Leading Remotely…Making better Leaders

Most businesses are switching to either a remote or hybrid model to help employees in these pandemic times, and employees are loving the freedom in which it brings. I’ve seen more than a couple managers struggle with this change, so if you have felt this way, you are not alone. Most managers are used to being able to see the people they are leading, and without that, it makes it harder.

I like to not look at this as a challenge, and more of a shift that should make managers up their game, per se. I think many managers tend to use seeing people in the office as a crutch to good leadership. Relying on keeping an eye on your team, was nice, but now you need to become a better leader by being more deliberate in what you are doing with your team.

So what do I mean by being more deliberate? Well, some managers are used to being in the office and hands-off unless something needed to be done, and then finding the person with the least load, and assigning them the task. That’s easy when you can easily see all your team, but remotely, you need to be actively more aware of the workload and what tasks might be coming to your team. It’s switching from a passive to an active leadership strategy.

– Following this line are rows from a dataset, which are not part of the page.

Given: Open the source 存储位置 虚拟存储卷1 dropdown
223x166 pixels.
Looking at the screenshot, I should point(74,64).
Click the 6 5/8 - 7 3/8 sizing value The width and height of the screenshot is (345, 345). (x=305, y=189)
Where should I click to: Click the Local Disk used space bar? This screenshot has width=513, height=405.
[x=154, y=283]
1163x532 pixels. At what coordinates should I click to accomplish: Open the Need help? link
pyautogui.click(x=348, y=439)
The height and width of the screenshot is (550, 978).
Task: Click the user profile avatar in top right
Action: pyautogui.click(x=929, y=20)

I think this may be a controversial statement, but I think the office environment helps mediocre managers. If you communicate something wrong, you can see your mistake and correct it and continue to make those mistakes. While remote management is less forgiving in this manner, you may not catch a miscommunication until hours later. If a team member is struggling, it’s easier to see that in an office environment, and you’ll need to improve your skills to catch this remotely.

Communication is a key thing, that I’ve heard and seen many managers struggle within this remote environment. There is way more communication than there was in the office, but that doesn’t mean that the communication is better. There’s a balance that needs to be struck, and a more direct and succinct direction given. Think of communication as a wild animal, that needs to be tamed to do what we need it to do, not over-communicate and not under-communicate, something that strikes balance, and that’s not easy.

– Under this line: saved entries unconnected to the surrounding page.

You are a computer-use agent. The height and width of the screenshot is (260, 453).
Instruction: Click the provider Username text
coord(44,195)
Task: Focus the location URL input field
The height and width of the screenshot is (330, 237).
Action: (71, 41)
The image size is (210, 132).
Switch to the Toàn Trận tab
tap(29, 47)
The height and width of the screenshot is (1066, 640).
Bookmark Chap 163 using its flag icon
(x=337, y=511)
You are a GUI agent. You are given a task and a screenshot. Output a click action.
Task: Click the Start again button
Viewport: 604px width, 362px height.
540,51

Goal setting is something that you’d expect every leader to have, and while I wish that was the case, it’s not. Most leaders have a solid handle on what the task is but may miss “why” is this task important. In an office setting, some people can learn this through talking with coworkers naturally, but you need to make sure your team still gets the bigger picture.

While all this discussion has been about existing teams, I would be remiss if I didn’t mention the leadership skills when it comes to new hires. Every job I’ve had, I’ve had the advantage of sitting with or near my teammates. This let me naturally pick up the flow of the job, rules of the job, and even the knowledge I needed to be successful. Remotely you’ll need to encourage that in your team and be an active part of it, rather than most leaders’ formerly passive approach.

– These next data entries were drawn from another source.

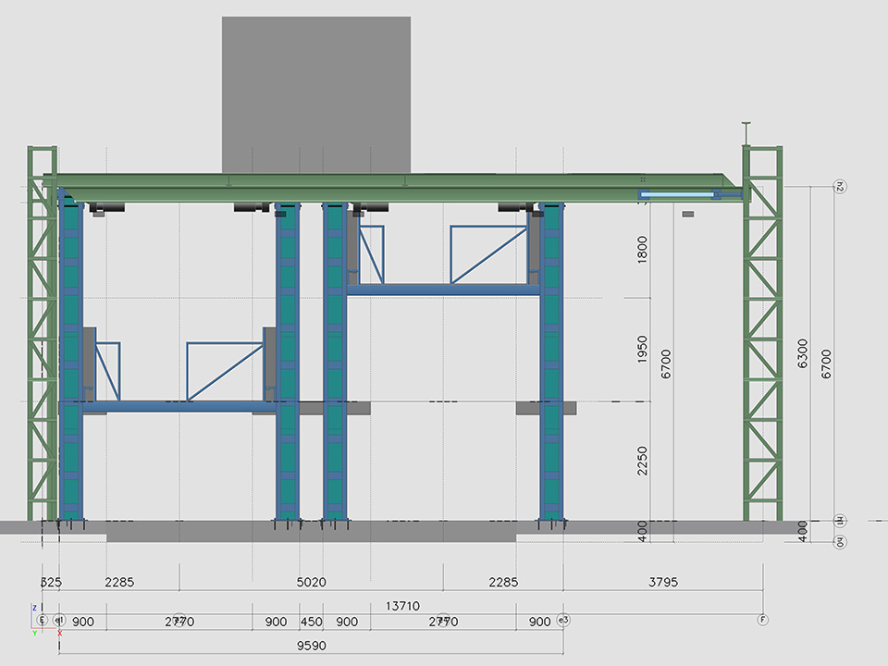This screenshot has width=888, height=666.
Task: Select the 1800 vertical dimension
Action: [x=643, y=250]
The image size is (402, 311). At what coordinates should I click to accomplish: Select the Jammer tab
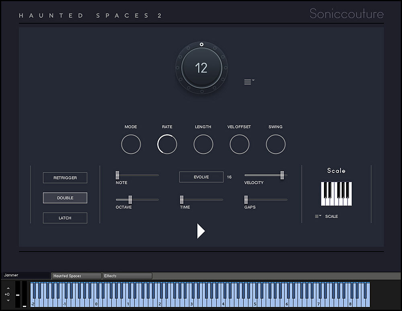click(26, 275)
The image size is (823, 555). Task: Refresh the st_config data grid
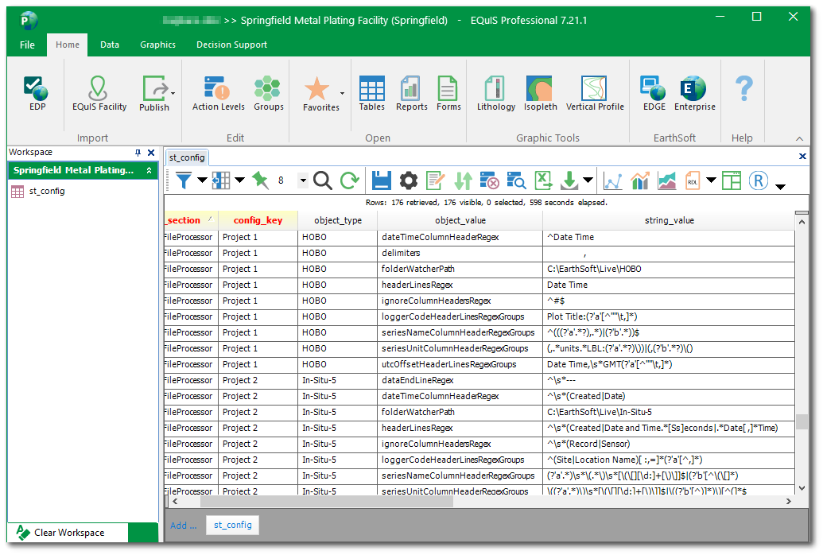coord(350,180)
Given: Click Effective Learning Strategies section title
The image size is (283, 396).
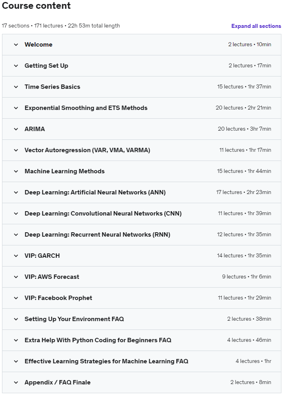Looking at the screenshot, I should click(x=106, y=361).
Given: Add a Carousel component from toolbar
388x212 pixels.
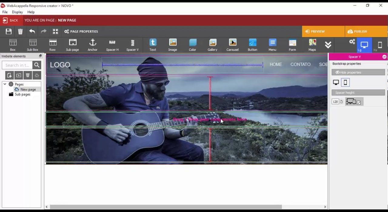Looking at the screenshot, I should pos(232,45).
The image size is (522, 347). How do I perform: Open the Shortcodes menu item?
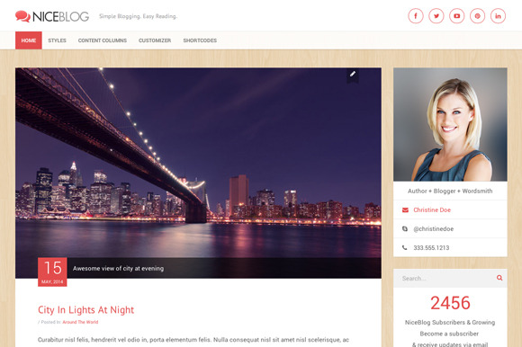[x=200, y=40]

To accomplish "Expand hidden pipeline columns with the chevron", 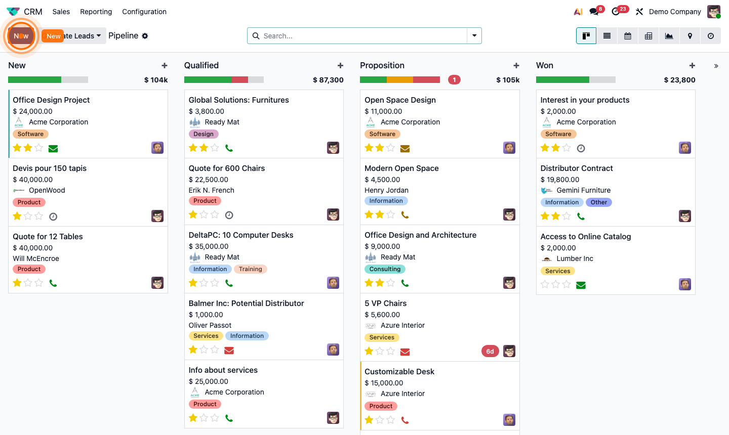I will click(x=716, y=65).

I’d like to put it this way, I’ve yet to be at a company where I haven’t leaned on a team member who’s been there forever to point me in the right direction or help influence someone to assist me in getting a task done. They have the built-in trust of other employees that carry weight or help you through a process. I’ve yet to be at a place, that was so perfectly documented that I didn’t need that assistance, it’s hard for a new person to navigate that.

So all this is to say, take this opportunity, while remote to make yourself a better leader. Take some time to adjust your previous strategies, talk candidly with your employees, make sure you use clearer communication, don’t over-communicate, don’t under-communicate, and most importantly, if you do go back in the office…don’t let these skill improvements fade and lean on the crutch of mediocre leaders.